Lavori Pubblici

Sblocca Italia/1: ok della commissione Ambiente al regolamento edilizio unico

Giuseppe Latour

Approvato l'emendamento del presidente Realacci che apre la strada «alla creazione di un livello essenziale delle prestazioni» - Freyrie (Cna): «Finalmente norme chiare e condivise»

Il regolamento unico edilizio rientra nel perimetro del decreto Sblocca Italia. I lavori della commissione Ambiente della Camera sono andati avanti per tutta la mattina di venerdì e hanno portato a casa diversi passaggi importanti, come l'articolo 9, nel quale sono state incluse le norme per salvaguardare i casi simi a quello di Genova. Ma, soprattutto, i deputati hanno finalmente aggredito l'articolo 17, in materia di edilizia privata. E hanno approvato uno degli emendamenti più attesi, sin dalla vigilia della discussione a Montecitorio.
L'emendamento approvato è stato presentato dal presidente della commissione, Ermete Realacci. E non licenzia immediatamente il regolamento, ma avvia un percorso: «Il Governo, le regioni e le autonomie locali, in attuazione del principio di leale collaborazione» dovranno concludere un accordo in sede di Conferenza unificata «per l'adozione di uno schema di regolamento edilizio-tipo al fine di semplificare ed uniformare gli adempimenti». Questo nuovo regolamento costituirà «livello essenziale delle prestazioni, concernenti la tutela della concorrenza e i diritti civili e sociali che devono essere garantite su tutto il territorio nazionale». In sostanza, sarà un base sulla quale tutti i Comuni dovranno poi costruire le loro integrazioni ma che dovranno considerare.

La novità viene accolta con soddisfazione dal presidente del Consiglio nazionale degli architetti, Leopoldo Freyrie: «Finalmente una riforma di semplificazione di tipo strutturale che, essendo di contenuto, va a vantaggio di tutti i cittadini e del mondo dell'edilizia.

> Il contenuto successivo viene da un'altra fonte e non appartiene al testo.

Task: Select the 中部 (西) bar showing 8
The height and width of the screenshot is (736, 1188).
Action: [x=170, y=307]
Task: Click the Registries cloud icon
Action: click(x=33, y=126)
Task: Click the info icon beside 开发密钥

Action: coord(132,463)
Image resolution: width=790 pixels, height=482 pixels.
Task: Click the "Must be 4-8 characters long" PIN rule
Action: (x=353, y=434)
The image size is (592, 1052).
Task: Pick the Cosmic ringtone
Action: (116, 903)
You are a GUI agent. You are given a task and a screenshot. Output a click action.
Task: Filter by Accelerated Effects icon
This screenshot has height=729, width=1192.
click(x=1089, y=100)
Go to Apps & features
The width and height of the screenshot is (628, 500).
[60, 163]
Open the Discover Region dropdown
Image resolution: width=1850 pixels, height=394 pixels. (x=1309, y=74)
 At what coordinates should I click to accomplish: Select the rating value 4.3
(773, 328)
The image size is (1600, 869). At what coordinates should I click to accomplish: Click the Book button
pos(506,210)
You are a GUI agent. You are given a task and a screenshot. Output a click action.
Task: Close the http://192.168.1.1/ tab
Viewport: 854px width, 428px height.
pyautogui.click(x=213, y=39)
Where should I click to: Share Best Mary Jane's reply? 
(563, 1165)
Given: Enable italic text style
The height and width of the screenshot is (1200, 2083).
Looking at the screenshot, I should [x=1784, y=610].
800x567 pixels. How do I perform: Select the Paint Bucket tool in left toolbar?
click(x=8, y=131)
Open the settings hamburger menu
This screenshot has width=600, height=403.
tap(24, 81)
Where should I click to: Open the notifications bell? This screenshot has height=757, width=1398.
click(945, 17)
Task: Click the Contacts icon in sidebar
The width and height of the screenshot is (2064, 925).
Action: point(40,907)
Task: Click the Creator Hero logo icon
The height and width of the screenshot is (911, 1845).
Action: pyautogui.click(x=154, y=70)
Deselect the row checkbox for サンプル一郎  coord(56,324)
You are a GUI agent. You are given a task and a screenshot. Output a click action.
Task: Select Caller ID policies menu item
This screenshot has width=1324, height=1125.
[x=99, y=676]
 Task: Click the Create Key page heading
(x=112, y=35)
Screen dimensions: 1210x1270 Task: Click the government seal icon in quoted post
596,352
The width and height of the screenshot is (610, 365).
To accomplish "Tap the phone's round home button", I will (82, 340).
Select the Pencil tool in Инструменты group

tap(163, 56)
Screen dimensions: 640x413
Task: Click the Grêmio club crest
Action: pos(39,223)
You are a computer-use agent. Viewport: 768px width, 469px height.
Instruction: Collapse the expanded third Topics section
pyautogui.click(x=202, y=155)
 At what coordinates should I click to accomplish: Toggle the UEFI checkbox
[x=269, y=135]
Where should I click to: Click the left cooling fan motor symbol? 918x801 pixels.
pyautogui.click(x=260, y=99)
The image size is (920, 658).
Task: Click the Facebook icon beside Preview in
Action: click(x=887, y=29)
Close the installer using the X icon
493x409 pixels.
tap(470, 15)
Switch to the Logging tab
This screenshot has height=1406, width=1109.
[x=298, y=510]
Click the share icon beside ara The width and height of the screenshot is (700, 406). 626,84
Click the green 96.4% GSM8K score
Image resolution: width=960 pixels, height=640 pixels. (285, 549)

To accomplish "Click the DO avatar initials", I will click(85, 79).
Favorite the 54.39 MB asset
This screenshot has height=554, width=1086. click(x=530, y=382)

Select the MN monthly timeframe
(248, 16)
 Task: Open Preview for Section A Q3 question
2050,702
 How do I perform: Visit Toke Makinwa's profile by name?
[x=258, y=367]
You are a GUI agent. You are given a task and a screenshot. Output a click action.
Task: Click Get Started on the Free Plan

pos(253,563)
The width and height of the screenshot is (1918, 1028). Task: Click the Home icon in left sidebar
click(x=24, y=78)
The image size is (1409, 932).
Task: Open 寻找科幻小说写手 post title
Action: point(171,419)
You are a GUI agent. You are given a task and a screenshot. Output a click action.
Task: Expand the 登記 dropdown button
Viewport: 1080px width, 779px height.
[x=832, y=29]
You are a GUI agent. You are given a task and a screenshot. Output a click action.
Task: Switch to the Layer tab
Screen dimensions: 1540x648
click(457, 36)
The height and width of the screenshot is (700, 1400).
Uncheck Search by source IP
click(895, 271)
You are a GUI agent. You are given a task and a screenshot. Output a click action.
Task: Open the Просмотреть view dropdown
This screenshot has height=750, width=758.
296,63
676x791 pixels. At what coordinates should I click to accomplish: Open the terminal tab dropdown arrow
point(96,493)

Dopo l'approvazione definitiva, il nostro Paese avrà norme chiare e prestazionali, condivise su tutto il territorio nazionale che favoriranno la qualità dell'abitare». Gli architetti italiani insieme ai loro ordini, dice ancora il presidente, «sono pronti a collaborare per redigere lo schema tipo di regolamento edilizio per superare definitivamente la follia normativa che aveva partorito ben 8.400 regolamenti diversi, uno per Comune, generando solo confusione e complicando enormemente non solo la costruzione, ma soprattutto la rigenerazione degli edifici».

E questa non è la sola novità che arriva dai lavori della commissione. In base a un altro emendamento approvato, presentato da Roberto Morassut, bisognerà tenere conto delle operazioni di valorizzazione dei privati nel computo degli oneri di urbanizzazione fatto dai Comuni. In particolare, i sindaci dovranno valutare il «maggior valore generato da interventi su aree o immobili in variante urbanistica, in deroga o con cambio di destinazione d'uso. Tale maggior valore, calcolato dall'amministrazione comunale, viene suddiviso in misura non inferiore al 50 per cento tra il Comune e la parte privata ed erogato da quest'ultima al Comune stesso sotto forma di contributo straordinario». Insomma, bisognerà fare una valutazione corretta di oneri e benefici. I lavori della commissione proseguiranno a oltranza nella notte, con l'obiettivo di chiudere il provvedimento, atteso lunedì in aula.